Thank God for google translate.


----------



## sbreland

For the German's it's been that way for quite a while (3 or 4 years) but I don't think that we've quite adopted that yet. Kinda like where they were using "Ranitomeya" and other newer nomenclature while we were still calling everything "Dendrobates". It's probably more correct in the scientific sense but I'd bet only 2 or 3 out of 10 people here in the US would have any idea what a "typographa" is.

And on a side note, if you've never really looked around on the dendrobase website it's truly worth the time... one of the best informational sites and has some good habitat pics and other good info and if your German is a bit rusty, yeah, google translate seems to work pretty well, LOL!


----------



## JimO

So, does this mean that if someone misidentifies a pumilio for a blue jeans that they are committing a typographical error?


----------



## james67

as rich commented, there has been a trend in splitting and typographica along with "species escudo" have been separated for awhile due to some differences in the frogs themselves. the animals in this case are MUCH more widely distributed (with much less variation) than the bocas pumilio.

james


----------



## uncle tom

Hi folks,
we don't use the name Oophaga typographa for the blue jeans in Germany. Only at the website www.dendrobase we use the name O. cf. typographa for the nothern populations of O. pumilio. The abreviation "cf." comes from the latin confere. So we only want to say that there is a name avaiable for the O. pu,ilio populations that differ in morphology, call and genetics. But with O. ignita there is also another younger synonym avaiable for the nothern O. pumilio populations. Further investigations should confirm if the nothern populations are really represent a seperate specie and wich name is valid. Newest phylogeographic investigations makes it all more complicated because they discussing the possibility that O. vicentei and O. arborea are maybe only populations of O. pumilio: Hauswaldt et al. 2010: Widespread co-occurrence of divergent mitochondrial haplotype lineages in a Central American species of poison frog (Oophaga pumilio). Journal of Biogeography (J. Biogeogr.)

Saludos from Germany

Thomas Ostrowski


----------



## Chris Miller

uncle tom said:


> Newest phylogeographic investigations makes it all more complicated because they discussing the possibility that O. vicentei and O. arborea are maybe only populations of O. pumilio:


Given the current state of affairs in Panama, that could be really sad for arborea if they are as troubled as people say they are. Of course Panama would have to recognize the new nomenclature, but still...


----------



## edwardsatc

uncle tom said:


> Newest phylogeographic investigations makes it all more complicated because they discussing the possibility that O. vicentei and O. arborea are maybe only populations of O. pumilio: Hauswaldt et al. 2010: Widespread co-occurrence of divergent mitochondrial haplotype lineages in a Central American species of poison frog (Oophaga pumilio). Journal of Biogeography (J. Biogeogr.)


Thanks for the citation Thomas. Interesting paper.


----------



## thedude

Chris Miller said:


> Given the current state of affairs in Panama, that could be really sad for arborea if they are as troubled as people say they are. Of course Panama would have to recognize the new nomenclature, but still...
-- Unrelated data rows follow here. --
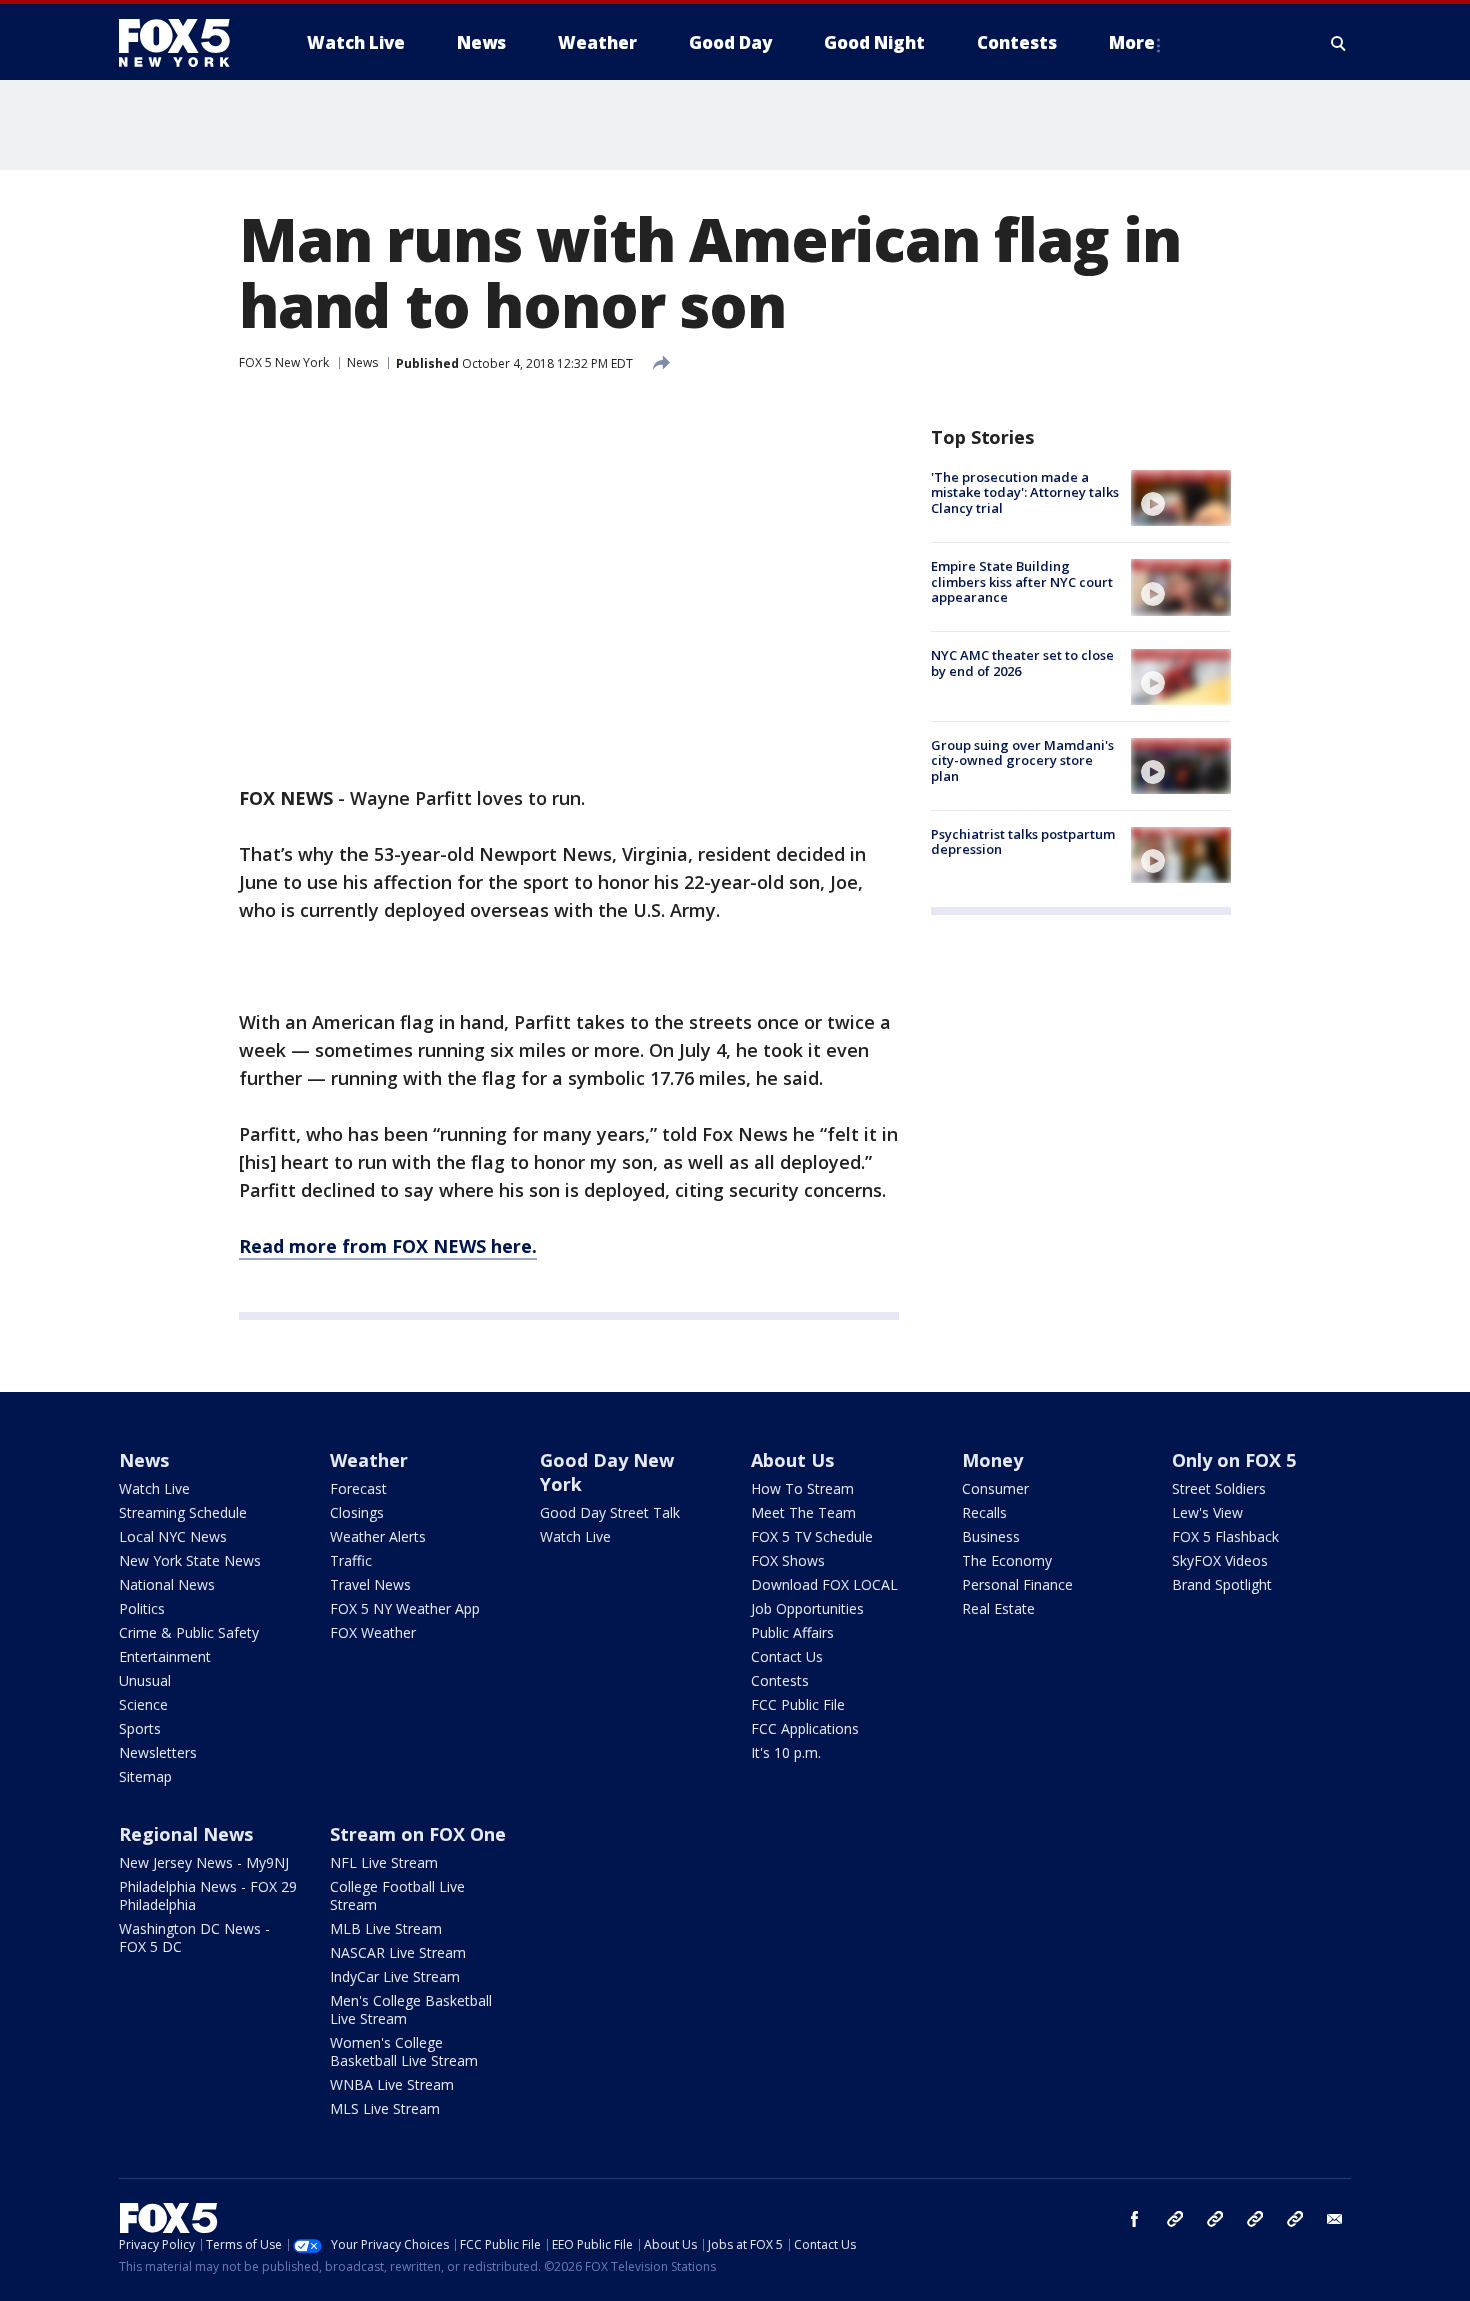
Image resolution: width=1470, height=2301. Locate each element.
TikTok (1215, 2219)
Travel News (370, 1584)
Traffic (351, 1560)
thats what i was thinking. and vicentei arent in the best shape either. if DNA testing shows they are all pumilio, hopefully its kept quiet.


----------



## MonarchzMan

Well, I don't know that Vincenti or Arborea would be lumped into pumilio, personally. People seem to put far too much emphasis on molecular genetics and not enough on ecology or biogeography. Pumilio ranges from Nicaragua to Panama without any real breaks in the population. They fill the same niche throughout the range. Every phylogeny that comes out has new and different relationships of populations. Pumilio, at least in Bocas, developed within the last 9,000 years, which is very young for a species, so the molecular genetics are going to be very, very similar. Given that, I don't see the real use in trying to describe or separate species based on molecular genetics. Older species, sure, but as been shown, these species are too close to glean anything conclusive.

It is far better, IMO, to separate them out based on ecology and biogeography right now. But I'm rather old fashioned in that.


----------



## skylsdale

"Because epigenetically derived phenotypic plasticity can create physical differences from the same genotype, you could indeed have physical differences between the red wolf and the _lycaon_ subspecies of gray wolf that Nowak identified, with no genetic differences that White and colleagues identified - just as it is with the different ecotypes of elk.

"This conclusion would not surprise Val Geist, who believes there is so much phenotypic plasticity built into species, especially the hoofed mammals he as studied, that taxonomy based on body characteristics is relatively meaningless. But wait. That depends on what we are trying to understand. If the purpose of taxonomy is to determine lineages and to resurrect past evolutionary relationships, then genetics does the job. Genotype is paramount. However, if the purpose of taxonomy is to classify biological diversity, then different ecotypes, with their different environments, regional adaptations, and histories, must be the overriding criterion. Phenotype is paramount."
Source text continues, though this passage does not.